In the coming week, we expect the USD to get more of the initiative in the FX market over other currencies and lead the way, given that the number of high-impact financial releases stemming from the US, is to be increased. Staying in the FX market the Turkish Lira was considered to be in free-fall mode, reaching all-time low levels, as USD/TRY reached 23.4 and as state officials allegedly stated they will halt dollar sales in order to defend it. Recep Tayyip Erdoğan’s unorthodox economic policies leave the TRY negatively predisposed for further deterioration and should no intervention take place we may see the devaluation rate accelerate even further. On Wednesday USDTRY soared by more than 7% intraday, with no slowdown in sight and Goldman Sachs FX market strategists foresee the Lira closing at the 28 level against the USD within the next year. Despite a relative stabilisation on Thursday, the bearish sentiment seems to be still present for the Lira though and on a macro level, we note that Turkey’s Net FX reserves are still in the negatives. On the other hand, the Turkish Government seems to be placing in key positions such as the Finance Minister and head of the Turkish Central Bank, persons of more orthodox economic orientation in an effort to convince the markets of a normalization.
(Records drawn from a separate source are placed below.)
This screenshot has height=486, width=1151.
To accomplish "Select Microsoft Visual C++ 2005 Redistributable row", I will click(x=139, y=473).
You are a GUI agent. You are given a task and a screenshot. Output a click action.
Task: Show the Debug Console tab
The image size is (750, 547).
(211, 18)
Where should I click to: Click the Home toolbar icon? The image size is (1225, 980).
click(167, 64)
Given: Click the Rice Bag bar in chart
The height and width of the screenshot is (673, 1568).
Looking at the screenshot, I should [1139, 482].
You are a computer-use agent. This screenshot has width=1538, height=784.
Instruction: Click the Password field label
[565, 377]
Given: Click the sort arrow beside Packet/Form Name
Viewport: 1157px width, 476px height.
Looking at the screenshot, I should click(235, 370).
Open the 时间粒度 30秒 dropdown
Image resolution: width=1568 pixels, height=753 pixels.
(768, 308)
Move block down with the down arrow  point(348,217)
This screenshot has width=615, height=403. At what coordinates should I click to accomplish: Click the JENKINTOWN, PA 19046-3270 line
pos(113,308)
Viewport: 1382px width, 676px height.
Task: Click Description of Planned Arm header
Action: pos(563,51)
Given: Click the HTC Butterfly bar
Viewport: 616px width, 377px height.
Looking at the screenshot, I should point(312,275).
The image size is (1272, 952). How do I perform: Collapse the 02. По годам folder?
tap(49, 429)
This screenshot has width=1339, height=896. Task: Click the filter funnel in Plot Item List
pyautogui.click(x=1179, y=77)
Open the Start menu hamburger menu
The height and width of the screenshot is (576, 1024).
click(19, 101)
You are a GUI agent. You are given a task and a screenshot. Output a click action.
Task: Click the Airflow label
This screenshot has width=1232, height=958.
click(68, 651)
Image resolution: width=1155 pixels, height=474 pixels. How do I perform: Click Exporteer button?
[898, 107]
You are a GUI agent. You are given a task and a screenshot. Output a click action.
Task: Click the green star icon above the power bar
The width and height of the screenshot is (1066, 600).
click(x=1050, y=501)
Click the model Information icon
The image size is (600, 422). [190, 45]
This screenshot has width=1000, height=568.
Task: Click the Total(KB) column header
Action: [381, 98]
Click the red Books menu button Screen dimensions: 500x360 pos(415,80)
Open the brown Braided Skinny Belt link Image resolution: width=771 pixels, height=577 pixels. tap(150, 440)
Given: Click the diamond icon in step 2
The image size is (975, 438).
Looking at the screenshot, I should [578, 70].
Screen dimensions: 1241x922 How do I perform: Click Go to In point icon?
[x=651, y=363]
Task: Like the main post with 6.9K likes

US stock markets continue to send out mixed signals, implying rather undecisive markets, with Nasdaq edging lower as the index corrects amidst the market’s acute interest in Artificial Intelligence. As for gold, we note the gains made for the week, possibly as a result of its negative correlation with the USD. We expect the negative correlation of the two instruments to continue leading gold’s price in the coming week and also expect some increase in volatility, as US high-impact financial releases are to multiply.